Chronic pain tends to be accompanied by other symptoms, fundamentally anxiety and depression, fatigue and various types of insomnia. However, there may also be paresthaesia (pins and needles), stiffness in joints, headaches, a sensation of swelling in the hands and problems with concentration and memory.

The most obvious symptoms of fibromyalgia

  1. The most obvious symptom of fibromyalgia is widespread musculoskeletal pain. The pain generally occurs in several areas throughout the body. However, it might start in one region, such as the neck and shoulders, and then appear in other areas after a time.
  2. Fatigue and sleep disorders. Most people with fibromyalgia suffer some degree of fatigue. This may be the logical result of insufficient restorative sleep; a person who does not get enough continuous rest is unlikely to have normal physical activity. Tiredness is sometimes a much more serious problem than the pain itself. Sleep disorders are also common, varying in nature from one person to another. Some patients have problems falling asleep, i.e. sleep-onset insomnia.
  3. Cognitive disorders. Mood swings are a common symptom of fibromyalgia. However, as with any chronic disease, patients can feel depressed on occasions when they have to endure pain and their mood can be affected when the symptoms are not properly controlled.

Cannabinoids and fibromyalgia

The symptoms suffered by fibromyalgia patients can be treated with cannabinoids. The different symptoms of the disease can be treated with substances from the same chemical family. Cannabinoids are classically indicated to treat pain, with THC and CBD essentially being used in a ratio of 1/1, as confirmed by the majority of studies.

If the patient is already using opiates, it is important to begin with low doses and reduce the opiate intake once the cannabinoids begin to take noticeable effect. Cannabinoids and opiates can cause hypotension and it is therefore necessary to check blood pressure.

It is also important to watch for possible constipation caused by the cannabinoids. Nonetheless, opiates are much more astringent than cannabinoids. In both cases CBD has a greater effect than THC.
  • CBD has an antioxidant, anxiolytic and anti-depressant effect, and its anti-inflammatory effect is very useful in treating fibromyalgia, which can have multiple inflammatory foci in the musculoskeletal system.
  • For treating pain, the analgesic effect of CBD on its own is not as powerful as when THC is used in association. However, depending on the intensity of the pain, it may sometimes be sufficient.
  • CBD also has an anti-inflammatory effect which will be useful. We therefore recommend using a 1/1 ratio of CBD and THC for treating pain, provided that the patient tolerates it well.

The right dose must be calculated based on the patient’s weight.
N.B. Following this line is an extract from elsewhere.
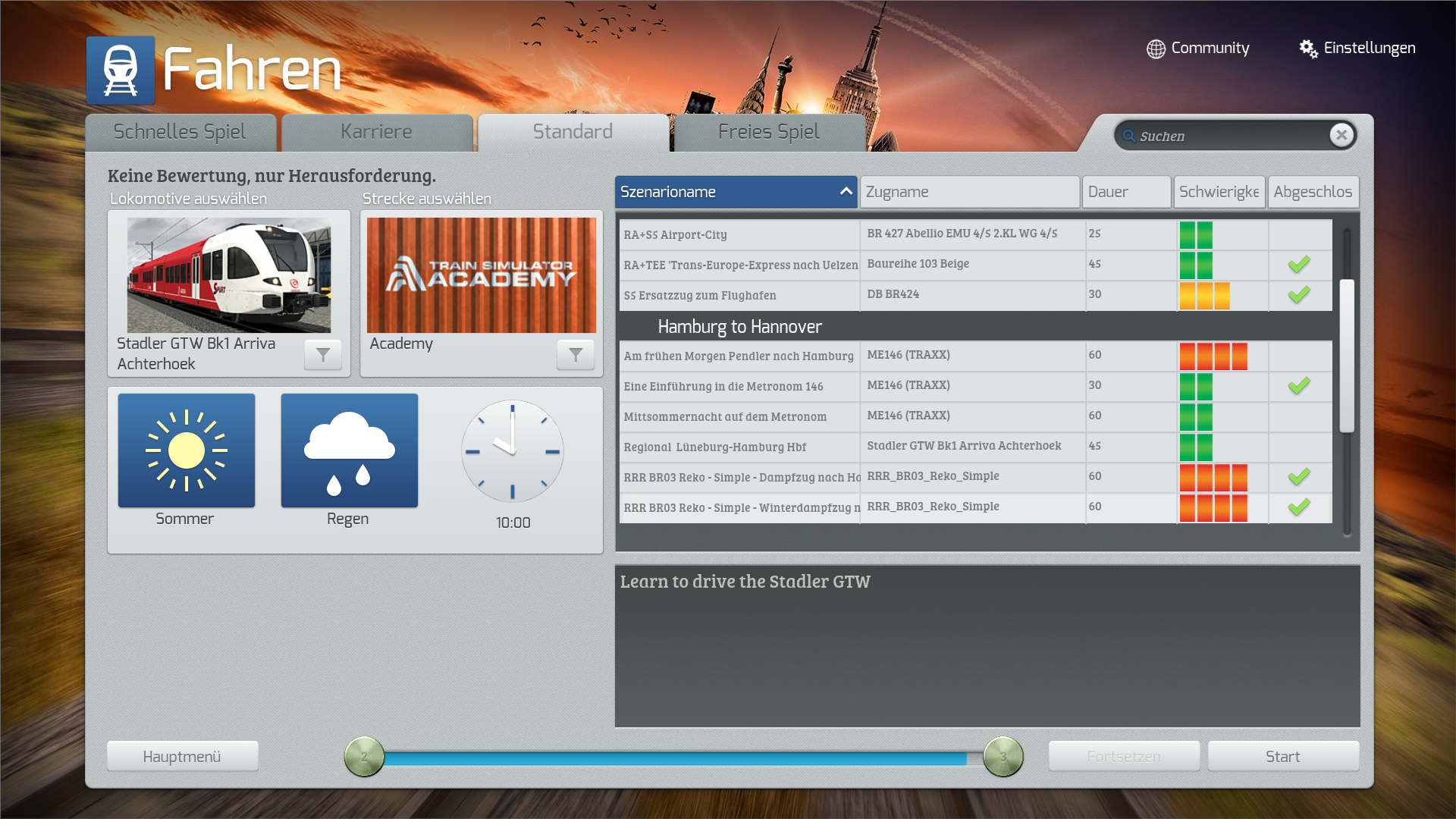Image resolution: width=1456 pixels, height=819 pixels.
Task: Clear search with the X icon
Action: (1341, 135)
It is also important to rule out any contraindications as well as any possible interactions with previously prescribed medications. We therefore recommend that THC and CBD be used in in different proportions to treat patients with fibromyalgia.

Most patients who are going to respond to treatment with cannabinoids will experience a rapid response, with an improvement in symptoms during the first days of treatment.

When this happens, the expectations for success of the treatment are high. However, if a patient treated with the right dose sees no response in a period of 2 -3 weeks, the treatment will probably never be effective.